3D-Druck bietet die Möglichkeit, komplexe Bauteile in kleinen Stückzahlen zu fertigen. Diesen Vorteil macht sich das Kieler Unternehmen Scuddy zunutze. Für seine Elektroroller druckt es seit Jahren ausgewählte Bauteile – meist aus Kunststoff, im Prototypenbereich auch aus Aluminium.
Das Forschungsprojekt „FATiG“ nutzen die Ingenieure von Scuddy, um neue Materialien zu testen. „Wir wollten herausfinden, ob wir das Verfahren langfristig auch für den 3D-Druck von Titanbauteilen nutzen können“, sagt Jörn Jacobi, Mitgründer von Scuddy.
Die Herausforderung: Bisher gibt es nur wenige Erkenntnisse darüber, wie sich 3D-gedrucktes Titan unter dynamischer Beanspruchung verhält. Für die Belastungstests entschied sich das Kieler Unternehmen für ein Zahnriemenrad aus Titan. Dieses Bauteil treibt das Hinterrad des Elektrorollers an und ist ständigen Erschütterungen und Schlägen ausgesetzt.
Den 3D-Druck des Zahnriemenrads verantwortete der zweite Industriepartner, Element 22. Für die Herstellung des Zahnriemenrads nutzte Dr. Ing. Johannes G. Schaper die „Cold Metal Fusion“ Technologie. Bei diesem Verfahren trägt ein 3D-Drucker ein Gemisch aus Metallpulver und Bindemittel in dünnen Schichten auf.
Laser schmilzt Bindemittel
Ein Laser schmilzt das Bindemittel und verleiht dem Metallpulver erste Festigkeit. Nach dem Druckvorgang kommt das noch brüchige Zahnriemenrad in einen Sinterofen, in dem sich die Metallpartikel unter Hitze und Vakuum zu einer stabilen Masse verbinden.
Auf das gemeinsame Forschungsprojekt blickt das Unternehmen positiv zurück: „Wir konnten Cold Metal Fusion bei uns implementieren und mittlerweile unsere Kundschaft mit Bauteilen aus dieser Technologie bedienen“, sagt Johannes Schaper. Auch im Bereich des Sinterns eignete sich das Unternehmen neues Wissen an und kann jetzt neuartige Bauteil-Geometrien anbieten.
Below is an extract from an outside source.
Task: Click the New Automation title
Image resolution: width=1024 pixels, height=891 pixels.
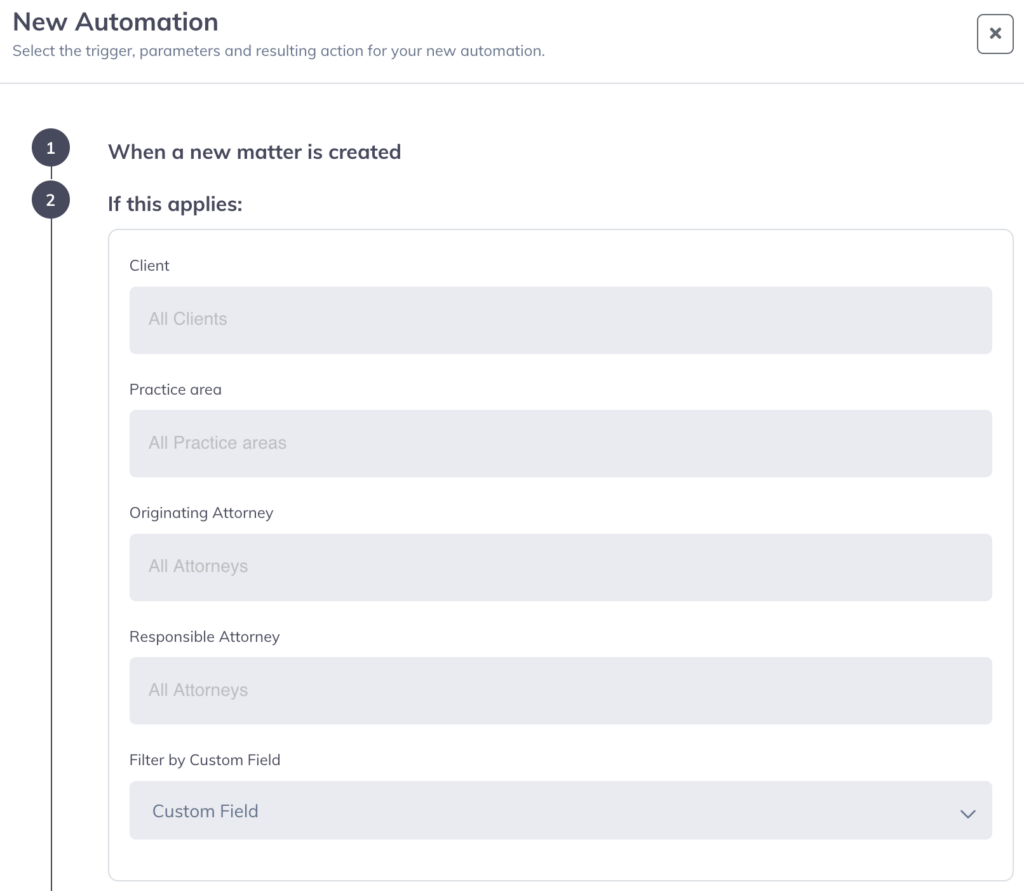Action: tap(115, 21)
Diverse Stresstests durchgeführt
An der FH Kiel unterzog Deborah Kaschube im Rahmen ihrer Promotion die 3D-gedruckten Bauteile diversen Stresstests, bis zum Bruch der ersten Speiche. „In der Wissenschaft können wir einzelne Bauteile intensiv und lange auf ihre Belastbarkeit prüfen, aber für die Industrie ist das wirtschaftlich natürlich nicht sinnvoll. Sie benötigt verlässliche Berechnungssoftware, um ihre Produkte auf Herz und Nieren zu prüfen und letztendlich deren Lebensdauer vorhersagen zu können“, erklärt Kaschube.
Um dies zu ermöglichen, führte die Promovendin gemeinsam mit Projektleiter Prof. Dr. Berend Bohlmann die Ergebnisse der Belastungstests und die hierbei gesammelten Materialdaten in einer selbst entwickelten Software zusammen.
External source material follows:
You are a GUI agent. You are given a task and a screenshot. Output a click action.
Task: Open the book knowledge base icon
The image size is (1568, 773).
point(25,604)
Kombiniert mit einer „Finite-Elemente-Analyse“ für die Modellierung physikalischer Phänomene konnte sie die Lebensdauer des Bauteils vorhersagen. Künftig ist es also möglich, rechnerisch die Lebensdauer von Bauteilen zu bestimmen, die mittels Cold Metal Fusion hergestellt werden.